INFORMATION SUPPLIED |
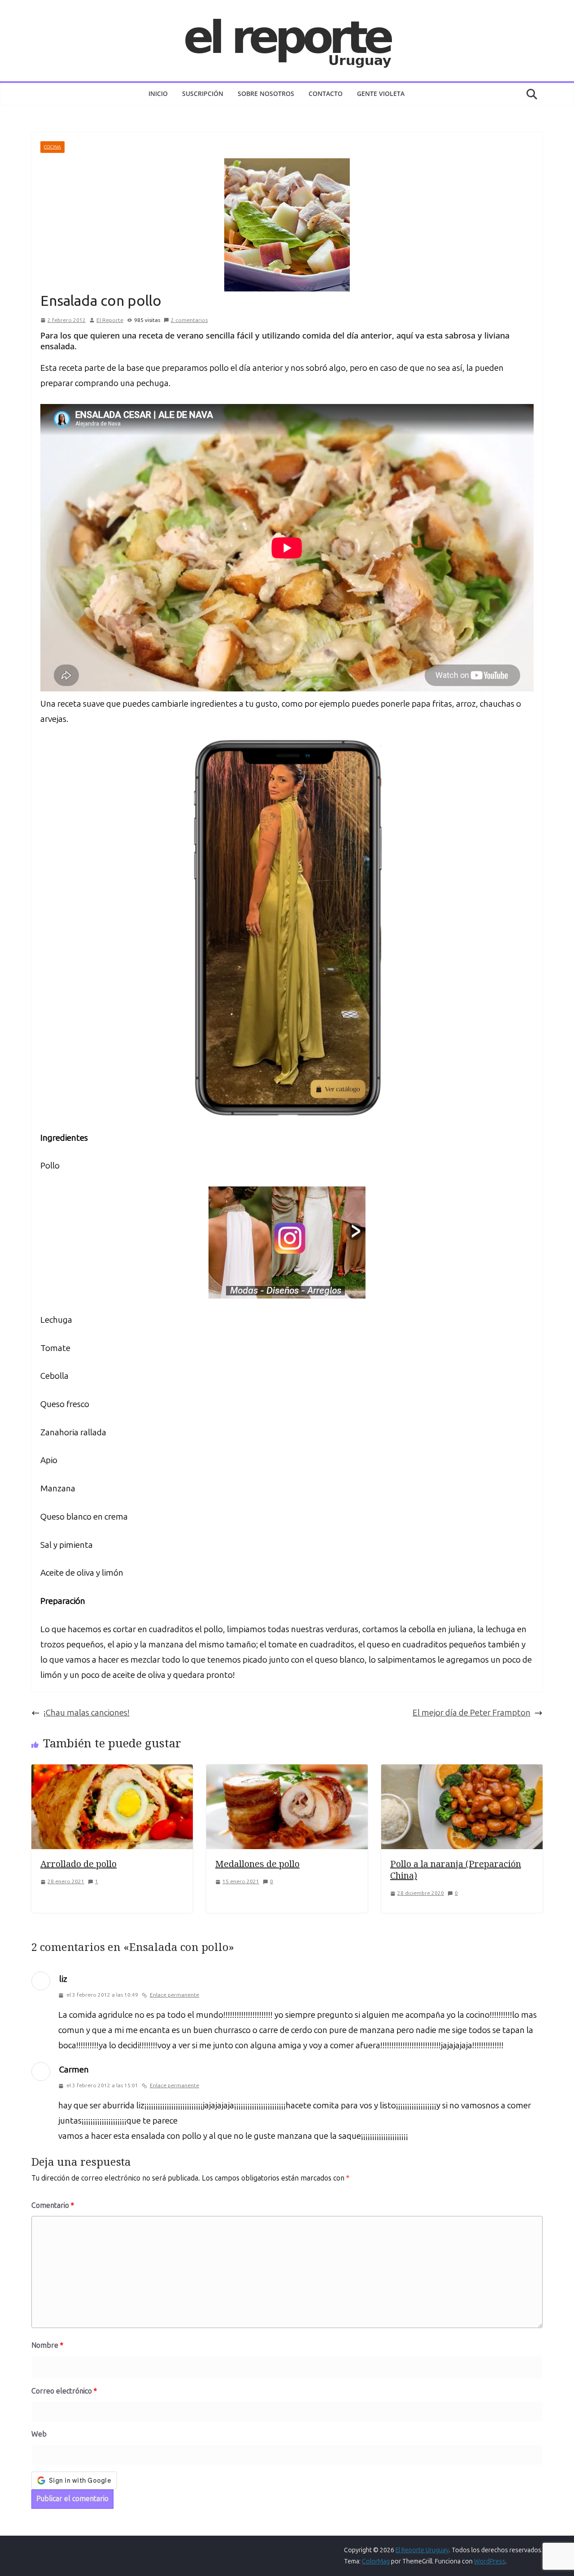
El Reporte (109, 320)
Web (39, 2434)
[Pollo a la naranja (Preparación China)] (462, 1772)
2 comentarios (189, 320)
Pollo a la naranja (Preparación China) (455, 1869)
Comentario (52, 2205)
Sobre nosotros (266, 93)
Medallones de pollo (257, 1864)
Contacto (326, 93)
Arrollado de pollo (78, 1864)
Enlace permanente (174, 1995)
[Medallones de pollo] (287, 1772)
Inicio (158, 93)
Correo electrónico (64, 2391)
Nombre (47, 2345)
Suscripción (202, 93)
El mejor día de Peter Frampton (472, 1712)
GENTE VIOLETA (380, 93)
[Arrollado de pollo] (112, 1772)
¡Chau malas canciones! (86, 1712)
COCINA (52, 147)
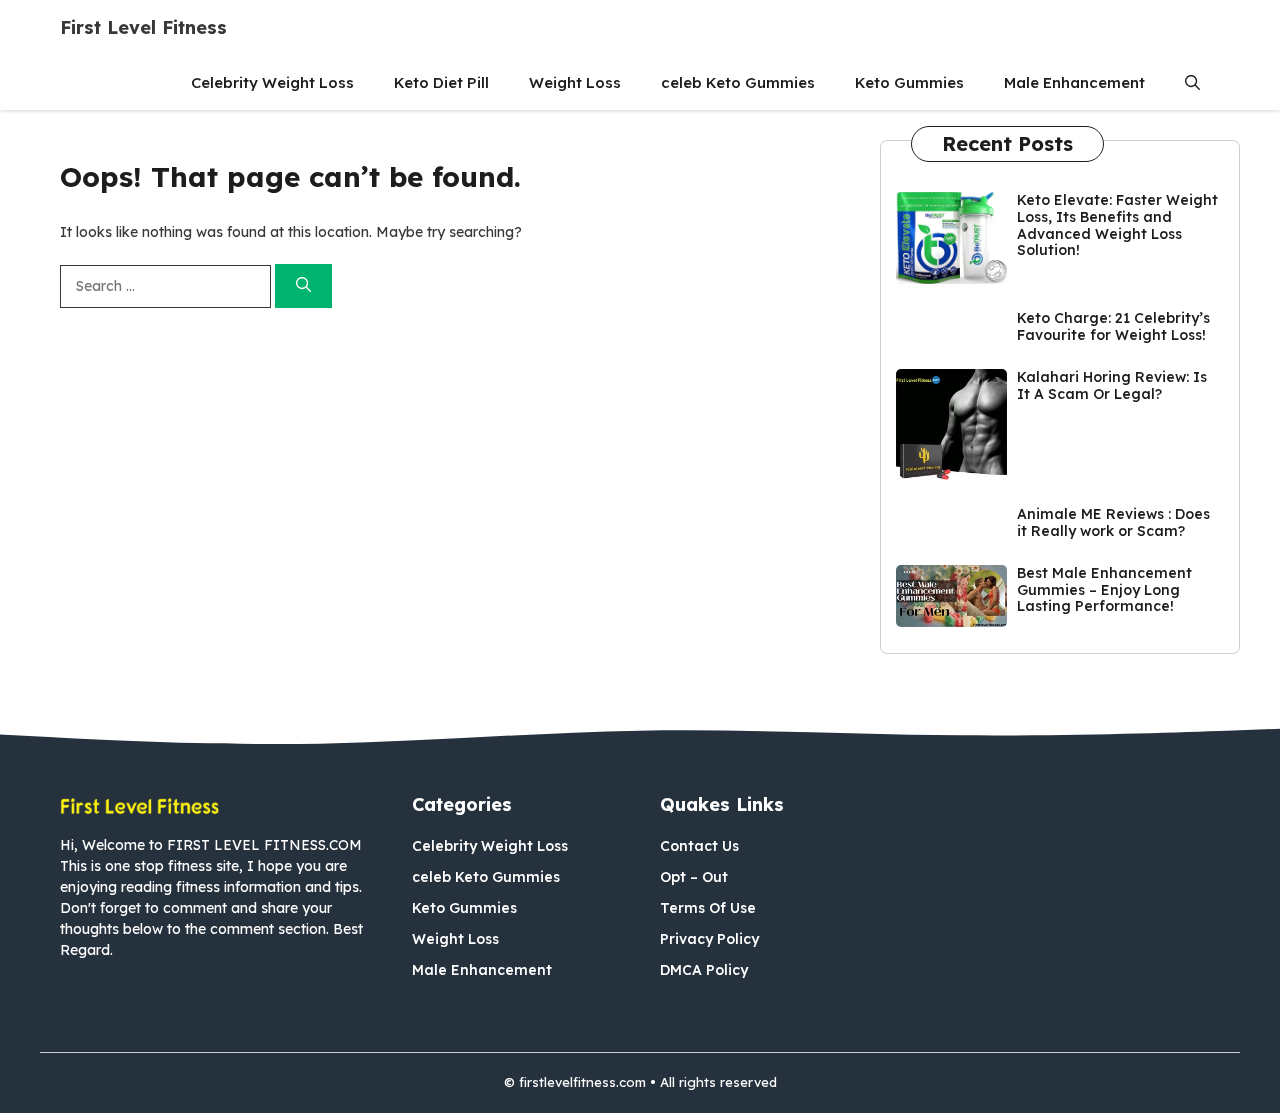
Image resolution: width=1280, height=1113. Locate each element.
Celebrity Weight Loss (272, 82)
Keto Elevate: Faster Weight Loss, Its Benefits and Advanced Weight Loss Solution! (1117, 225)
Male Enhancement (1074, 82)
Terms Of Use (708, 908)
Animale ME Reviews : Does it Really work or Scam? (1113, 522)
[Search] (303, 286)
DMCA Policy (704, 970)
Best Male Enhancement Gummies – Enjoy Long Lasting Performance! (1104, 590)
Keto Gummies (909, 82)
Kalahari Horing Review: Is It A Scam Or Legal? (1112, 385)
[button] (1192, 82)
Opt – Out (694, 877)
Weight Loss (575, 82)
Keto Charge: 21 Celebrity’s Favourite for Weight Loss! (1113, 326)
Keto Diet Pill (441, 82)
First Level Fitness (143, 27)
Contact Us (699, 846)
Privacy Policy (709, 939)
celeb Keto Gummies (738, 82)
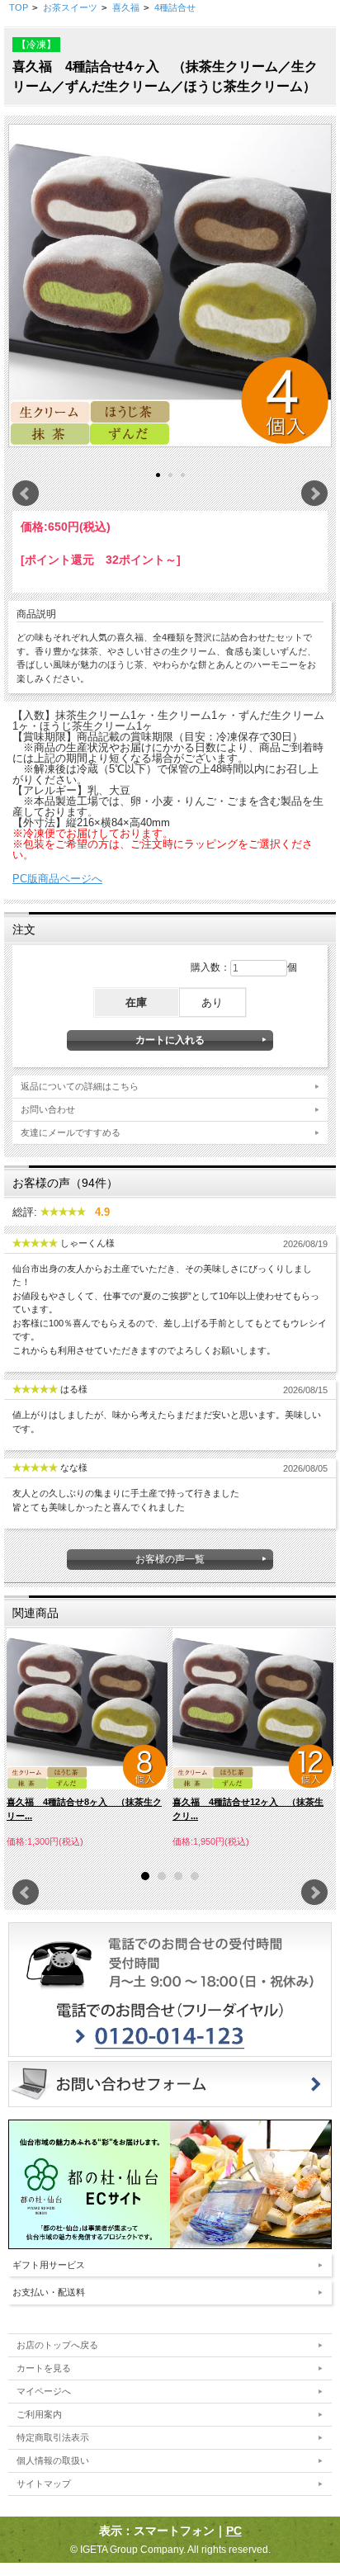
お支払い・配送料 (48, 2292)
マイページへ (44, 2391)
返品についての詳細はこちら (80, 1086)
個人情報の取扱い (53, 2460)
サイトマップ (44, 2484)
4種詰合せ (175, 7)
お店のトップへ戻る (57, 2345)
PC (234, 2530)
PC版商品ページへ (57, 878)
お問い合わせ (48, 1109)
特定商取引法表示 (53, 2437)
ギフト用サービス (48, 2265)
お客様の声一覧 (170, 1559)
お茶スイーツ (70, 7)
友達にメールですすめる (70, 1132)
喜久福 (125, 7)
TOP (18, 7)
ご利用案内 (39, 2414)
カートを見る (44, 2368)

EXERCISE INSTRUCTIONS | Some lines in the material contain "China". Show all of them.

WRITTEN ANSWER |
[Pollo a la naranja (Preparación China)] (462, 1772)
Pollo a la naranja (Preparación China) (455, 1869)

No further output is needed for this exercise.